Commento di don Mario Albertini
L’esortazione alla fiducia, che ci viene fatta due volte nella seconda lettura, si può prendere come guida per l’accoglienza della Parola di Dio in questa domenica. Infatti ci insegnano ad essere fiduciosi le due brevi parabole del vangelo. Nella prima un agricoltore deve arare il terreno, seminare, ripulire dalle erbacce, insomma fare quello che spetta a lui, ma la vita e la crescita del chicco di grano non dipendono da lui; che lui vegli o che si addormenti, la forza della natura è sempre in atto. Così per noi: abbiamo dei doveri da compiere, dei risultati da raggiungere, ma sul piano spirituale è efficace anche e soprattutto l’azione di Dio, e Dio è sempre all’opera: nell’universo tutto, e nell’intimo di ciascuno.
Questa certezza dà fondamento alla nostra fiducia, la quale però è accompagnata anche dalla pazienza, dal sapere aspettare i frutti, dal saper vivere nel silenzio dell’attesa.
Un difetto molto diffuso oggi, a mio parere, è la pretesa di avere subito e magari senza fatica, anche in campo morale e spirituale. Per esempio: i giovani sposi vorrebbero trovare subito la piena concordanza, e l’accorgersi che questa non è subito totale spesso fa saltare il matrimonio; manca cioè la pazienza di una crescita graduale, di un’accettazione delle difficoltà; mancano la fiducia reciproca, e la fiducia che la grazia di Dio aiuterà a superare i momenti di crisi.
La gradualità è legge universale, ed è un riflesso della pazienza di Dio!
Nella seconda parabola, quella del piccolo seme che diventa un grande arbusto l’accento viene messo sull’interna vitalità del seme. Gesù assicura che così è per il Regno di Dio, cioè che l’annuncio del vangelo ha una sua energia interiore, tale che, pur con piccoli inizi e poveri mezzi, è capace di raggiungere i confini del mondo.
Sì, le piccole cose possono ottenere grandi risultati se fatte per Iddio, con amore.

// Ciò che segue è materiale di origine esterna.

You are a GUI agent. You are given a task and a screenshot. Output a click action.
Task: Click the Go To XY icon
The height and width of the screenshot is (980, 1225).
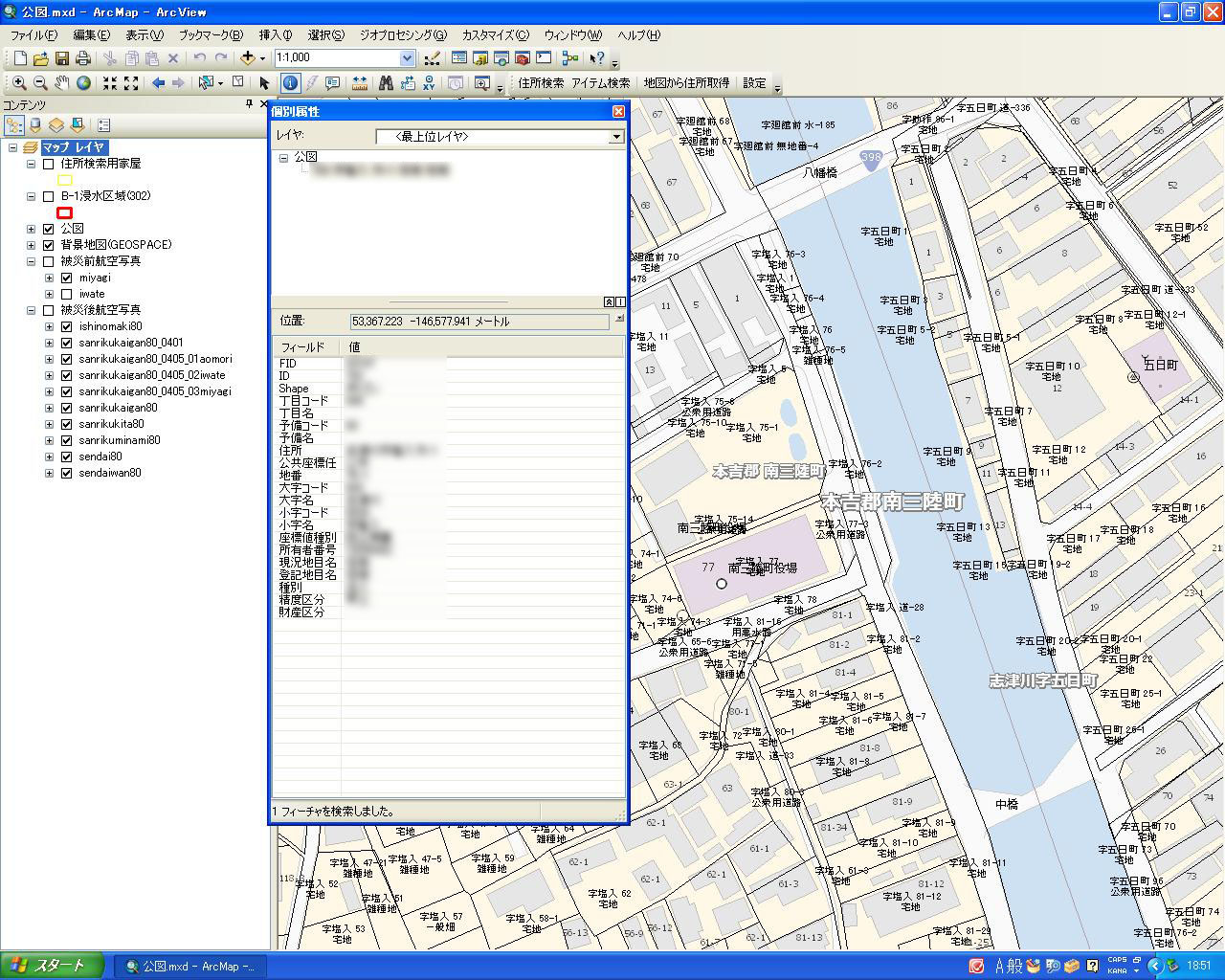pos(429,83)
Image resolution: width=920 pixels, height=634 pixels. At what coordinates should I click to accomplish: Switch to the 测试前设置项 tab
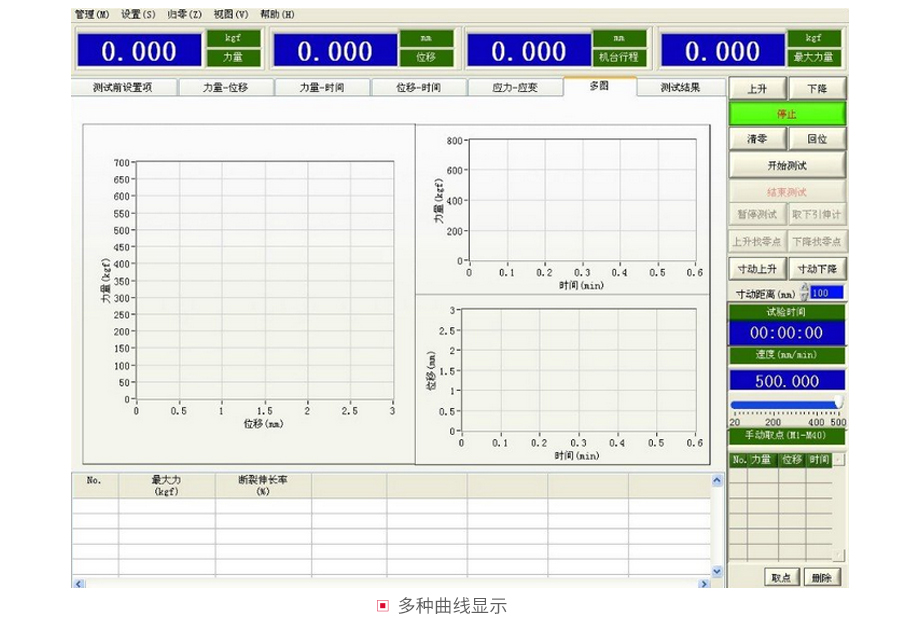click(x=123, y=87)
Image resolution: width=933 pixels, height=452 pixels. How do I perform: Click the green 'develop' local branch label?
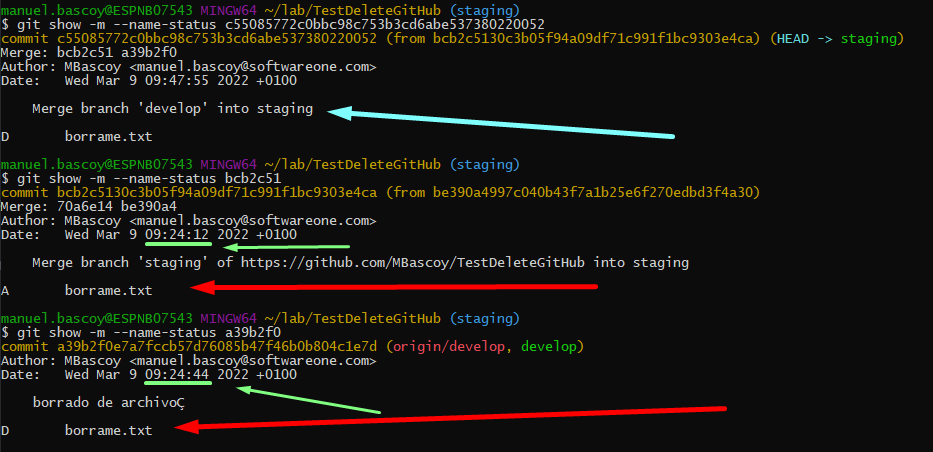pos(547,346)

C’è però un particolare al quale penso si possa dare importanza, e cioè in questa parabola non si parla di frutti o di spighe, ma della grande ombra dei rami, nella quale gli uccelli trovano possibilità di riposo. L’ombra in tempo di caldo estenuante non è qualcosa di superfluo, è un grande dono; essa diventa il simbolo della serenità, della pace interiore, che Gesù promette a chi accoglie il seme della sua parola, come vogliamo fare noi, “con umile fiducia e con pazienza evangelica” (dalla preghiera della Messa).